_Selected extract_

● ● ● ●

Copyright 2006 Robert J. Glushko
Project Presentation #1
Tour of the Document Type Spectrum to learn about content, structure, and presentation analysis
Harvesting Components
Consolidating Components

Instances more heterogeneous on narrative end
Types are "broader" and more descriptive, less prescriptive on narrative end
The set of content types within a document type is much greater on the transactional end because the leaves aren't "just text"
More "metadata" augmentation of documents on narrative end
Presentational information more likely to be correlated with content and structure on narrative end
Presentation affects structure and content by applying transformation rules to them
To understand the structure and content we must identify and record what the rules of the transformation were
Explicit transform rules can be encoded in templates, stylesheets or source code
No access to source formats or source code
Rules may be inaccessible in source formats ("override" formatting in word processors instead of style tags)
Rules don't exist or are inconsistently followed (author has "fontitis" with "ransom note" presentation style)
Color, pitch, other perceptual dimensions can be correlated with semantic distinctions
Type size is usually correlated with the structural hierarchy
Content types can have characteristic layouts or text attributes
Adjacency can suggest a semantic relationship, like that between figure and caption
Presentation order is sometimes semantically significant
The simplest or minimal information component model is a glossary – a list of the words used to describe or name the "things of significance" and what they mean
This simple data model is augmented as attributes or characteristics of the significant things are identified and recorded
The model is further developed as relationships or associations or links between the "significant things" are identified and recorded
As we identify candidate content components, we need to record its properties (or attributes or behaviors) that let us understand it and distinguish it from other ones
A practical way to do this for each document or information source being analyzed, create a table or spreadsheet containing the candidate component and the metadata useful in understanding and distinguishing it from other ones
See the examples in the appendices to Modeling Sylvia http://groups.sims.berkeley.edu/sylvia/docs/reports/appendices/
What attributes about each type of content might we record in our analysis?
Names/synonyms/homonyms (what it is called)
Definition (what it "means")
Identifiers
Cardinality/Optionality (occurrence rules)
Restricted values, code sets, defaults
Data Type (text, numbers, date, video)
Relationships/Associations (participation in structures)
Origin (Is this new information, or from some other source? Who maintains it?)
Access (who is allowed to view/change/copy/etc. it)
Permanence (is it static or dynamic? how often does it change?)
Business processes in which it participates
It is critical to capture any rules governing the possible values for a component
Sometimes possible values are conventional, fixed, and span the entire semantic range for some domain (days of week, AM/PM)
Determine who can control the value sets (internal [Manufacturer part #s] vs external [Bar codes])
Patterns like regular expressions are often useful but not sufficient for validation
And if the set of possible values isn't well motivated, fix it in your component design
Code sets are constrained sets of values that are often completely arbitrary
The ISO code sets for countries (3166), currencies (4217), quantities and units of measure (31) are the bedrock ones that you should generally defer to without question
Most organizations have internal code sets or business rules that implicitly define them
It seems obvious that we need "good names" and "good definitions" for the components we identify and design but what does that mean?

● ● ● ●

_What you should do_
Extend the lecture notes on document analysis and component modeling, starting after their last line. The entries that follow are separate material and have no connection to the lecture notes above.

● ● ● ●

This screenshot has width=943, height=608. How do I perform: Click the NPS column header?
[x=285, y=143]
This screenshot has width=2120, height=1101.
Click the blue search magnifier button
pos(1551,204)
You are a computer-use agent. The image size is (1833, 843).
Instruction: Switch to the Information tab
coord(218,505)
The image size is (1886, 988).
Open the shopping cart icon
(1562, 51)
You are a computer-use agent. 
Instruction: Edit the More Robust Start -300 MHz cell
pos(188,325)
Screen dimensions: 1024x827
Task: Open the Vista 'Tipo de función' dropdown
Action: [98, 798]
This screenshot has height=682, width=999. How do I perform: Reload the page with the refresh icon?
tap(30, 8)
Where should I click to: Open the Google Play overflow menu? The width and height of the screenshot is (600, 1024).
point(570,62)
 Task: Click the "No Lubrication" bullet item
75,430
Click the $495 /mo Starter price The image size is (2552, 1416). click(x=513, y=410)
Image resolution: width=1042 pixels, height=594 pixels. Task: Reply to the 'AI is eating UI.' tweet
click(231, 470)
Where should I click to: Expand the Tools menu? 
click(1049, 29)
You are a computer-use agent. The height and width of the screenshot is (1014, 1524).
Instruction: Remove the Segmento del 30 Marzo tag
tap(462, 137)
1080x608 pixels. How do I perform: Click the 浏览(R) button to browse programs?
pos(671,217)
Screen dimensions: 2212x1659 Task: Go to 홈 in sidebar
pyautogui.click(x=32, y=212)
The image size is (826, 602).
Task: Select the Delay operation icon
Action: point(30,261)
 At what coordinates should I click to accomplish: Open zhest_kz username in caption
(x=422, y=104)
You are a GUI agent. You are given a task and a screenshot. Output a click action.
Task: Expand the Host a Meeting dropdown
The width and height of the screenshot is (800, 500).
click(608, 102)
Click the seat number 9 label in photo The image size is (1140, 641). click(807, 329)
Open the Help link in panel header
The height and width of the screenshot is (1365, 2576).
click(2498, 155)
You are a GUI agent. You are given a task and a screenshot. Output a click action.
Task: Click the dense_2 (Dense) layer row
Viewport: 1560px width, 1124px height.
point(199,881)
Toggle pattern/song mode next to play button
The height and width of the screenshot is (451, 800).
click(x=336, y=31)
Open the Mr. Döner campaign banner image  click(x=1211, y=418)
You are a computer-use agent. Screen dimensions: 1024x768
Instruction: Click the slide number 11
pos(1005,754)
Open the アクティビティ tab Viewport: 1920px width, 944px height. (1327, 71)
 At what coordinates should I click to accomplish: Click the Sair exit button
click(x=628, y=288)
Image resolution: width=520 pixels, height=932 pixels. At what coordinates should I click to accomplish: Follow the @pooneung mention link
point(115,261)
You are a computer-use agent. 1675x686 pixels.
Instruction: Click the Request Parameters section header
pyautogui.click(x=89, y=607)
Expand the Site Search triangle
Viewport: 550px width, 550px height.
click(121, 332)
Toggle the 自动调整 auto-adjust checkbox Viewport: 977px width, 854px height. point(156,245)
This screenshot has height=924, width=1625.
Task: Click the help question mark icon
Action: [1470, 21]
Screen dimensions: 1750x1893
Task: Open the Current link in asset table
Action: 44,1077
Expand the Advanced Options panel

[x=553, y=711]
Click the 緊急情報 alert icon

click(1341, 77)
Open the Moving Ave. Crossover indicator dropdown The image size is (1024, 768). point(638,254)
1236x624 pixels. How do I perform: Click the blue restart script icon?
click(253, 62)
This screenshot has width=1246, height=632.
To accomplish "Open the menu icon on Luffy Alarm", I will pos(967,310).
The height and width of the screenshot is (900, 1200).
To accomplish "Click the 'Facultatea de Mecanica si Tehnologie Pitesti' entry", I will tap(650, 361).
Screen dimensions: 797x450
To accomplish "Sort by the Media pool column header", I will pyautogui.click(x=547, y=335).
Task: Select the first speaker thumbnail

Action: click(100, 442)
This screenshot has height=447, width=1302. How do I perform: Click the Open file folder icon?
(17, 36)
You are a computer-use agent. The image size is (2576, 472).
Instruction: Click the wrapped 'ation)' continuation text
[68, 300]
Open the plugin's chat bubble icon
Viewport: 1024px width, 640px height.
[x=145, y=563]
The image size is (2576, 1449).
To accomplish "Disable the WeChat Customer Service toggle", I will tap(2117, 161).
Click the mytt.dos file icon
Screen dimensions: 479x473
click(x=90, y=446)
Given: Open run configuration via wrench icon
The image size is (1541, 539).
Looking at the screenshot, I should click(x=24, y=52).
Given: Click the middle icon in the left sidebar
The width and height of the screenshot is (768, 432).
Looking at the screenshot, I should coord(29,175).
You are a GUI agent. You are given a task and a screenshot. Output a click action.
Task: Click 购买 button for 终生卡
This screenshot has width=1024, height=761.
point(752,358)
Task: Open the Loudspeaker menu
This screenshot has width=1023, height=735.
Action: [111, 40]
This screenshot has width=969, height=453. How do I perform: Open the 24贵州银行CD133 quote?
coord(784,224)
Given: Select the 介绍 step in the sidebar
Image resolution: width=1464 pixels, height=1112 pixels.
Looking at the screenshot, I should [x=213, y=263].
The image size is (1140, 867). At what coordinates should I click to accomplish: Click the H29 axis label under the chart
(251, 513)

● ● ● ●

_Expected answer_
Remember the Farish article titled "What's in a Name?" (http://www.vertaasis.com/articles/whats_in_a_name.htm) that recommends three "levels" of models (or names) that line up nicely with our three stages of analysis, design, and encoding
Business names – a format that lets the requirement or semantics be easily readable and verifiable by a business person (not a modeling or XML expert). This should use familiar words and be completely technology-independent
Logical names – a format optimized for the expression of the design or model; essential that they are expressive enough to reflect the relationships between model components. Logical names might follow precise rules to ensure that they can be reliably stored and located in a data dictionary; ("qualified names" specialize general terms to convey the context of use)
Physical names – the format required by the implementation technology for the model
Another useful dimension for thinking about content considers the relationship in documents between the text and non-text information that they contain
Text-dominated – most of the content is conveyed by text components, with non-text components unnecessary or in an incidental role (examples: legal documents, accounting information, invoice)
Text-framework – the document reflects the organization defined by the text components, but non-text components provide content enhancements (examples: encyclopedia, maintenance manual, product catalog, purchase order)
Non-text dominated or text-enhanced – most of the content conveyed by non-text components; which provide the framework for the text; text components carry metadata, annotate or explain intrinsically non-textual content (examples: photos, video, engineering drawing, atlas, art book)
The relationship between text and non-text information can vary at all points on the document type spectrum
Narrative document type can be philosophy (all text) or anatomy (lots of non-text)
Transactional document type can be invoice (all text) or RFQ (lots of non-text)
Usually very carefully designed, with regular structure that is exploited in information access and navigation features to enhance usability
Often have rich repertoire of content component types (pictures, maps, charts, formulas, tables)
Mixed content in paragraphs or other text blocks will contain numerous content types



Usually mostly text, created and used by people
Information that is often extremely important to companies and highly-paid professionals because the cost of finding (or not finding) information can be high
Often has high "intrinsic hypertext" character with many explicit and implicit links between content components
Often follow structural conventions and standards with regular numbering and naming schemes
Versioning and configuration requirements can pose problems
Making this type of content computable or executable is a huge R&D area (XML standards like XACML, policy engines and wizards, expert systems)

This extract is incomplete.